Pamela D’Angelo is an independent producer and writer who covers the Chesapeake Bay and rural life along its shores. She is a journalism educator who has worked throughout Africa and as an adjunct at the University of Richmond. Email: email@example.com
A former host of All Things Considered at RADIO IQ, Fred produces the weekly news segment with the Virginia Public Access Project, and also covers southside Virginia.
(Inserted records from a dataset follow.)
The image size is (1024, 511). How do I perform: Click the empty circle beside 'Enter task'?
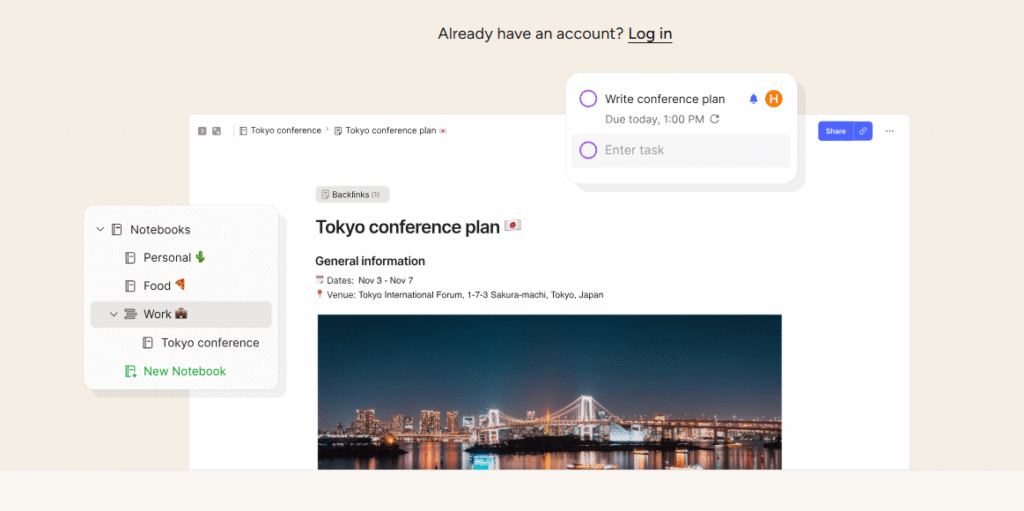[x=588, y=150]
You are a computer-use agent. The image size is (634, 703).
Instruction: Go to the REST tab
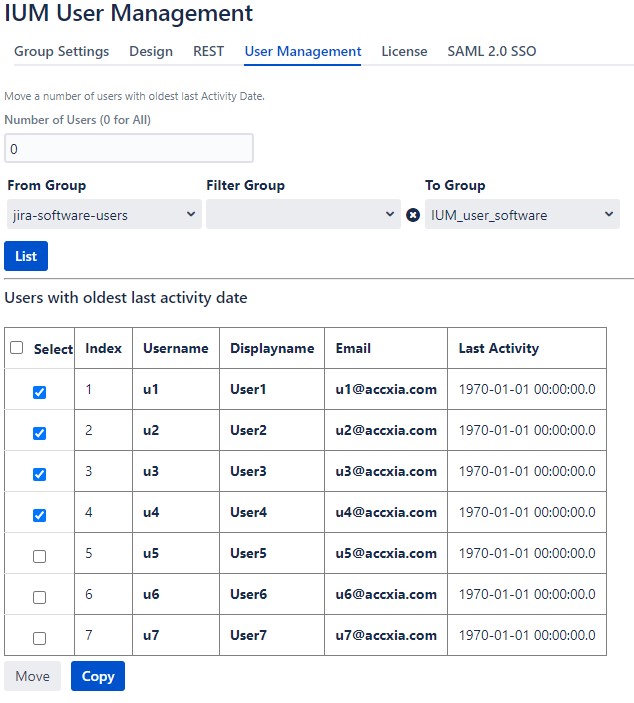click(x=208, y=51)
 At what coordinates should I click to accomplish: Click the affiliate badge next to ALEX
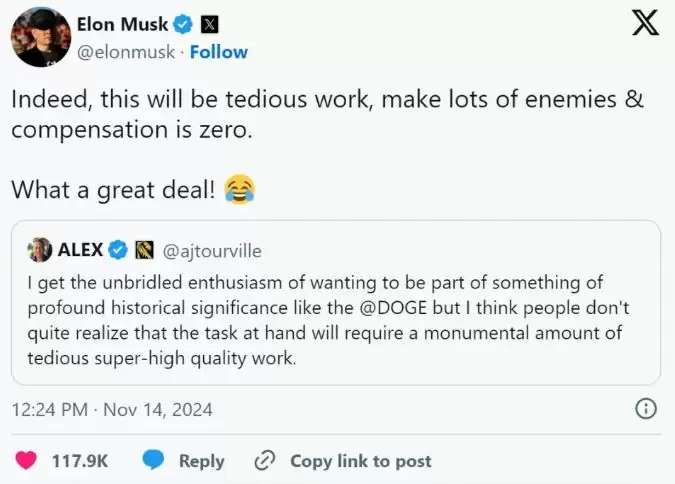pyautogui.click(x=142, y=249)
Jason Fuller is a reporter/producer based out of the Washington D.C. area. In addition to his reports concentrated on Virginia, Jason works as an Assistant Producer in NPR’s Programming Department. He’s worked as a web producer for Localore’s Anacostia Unmapped and as a contributing reporter for WAMU. He’s also worked for WTOP as an assistant editor and as a fellow with KUNM’s Generation Justice Youth Radio. Jason holds a master’s degree in Multimedia Journalism from Virginia Commonwealth University and a bachelor’s degree in Mass Media from The University of New Mexico. Email: firstname.lastname@example.org
Robbie Harris is RADIO IQ’s New River Valley Bureau Chief. She is a former news director of WBEZ/ Chicago Public Radio and WHYY in Philadelphia, where she led award-winning news teams and creative projects. She has also worked in public and commercial television, as well as print journalism. Harris graduated with a B.A. in English from Rutgers College and an M.A. from the University of Pennsylvania in Political Science. Email: email@example.com
Sandy Hausman is RADIO IQ’s Charlottesville bureau chief. She’s an award-winning journalist who moved to Virginia from the “Windy City” where she was a news anchor at WBBM and a regular contributor to Chicago Public Radio. She also produces for NPR, The World, Marketplace and Deutsche Welle Radio.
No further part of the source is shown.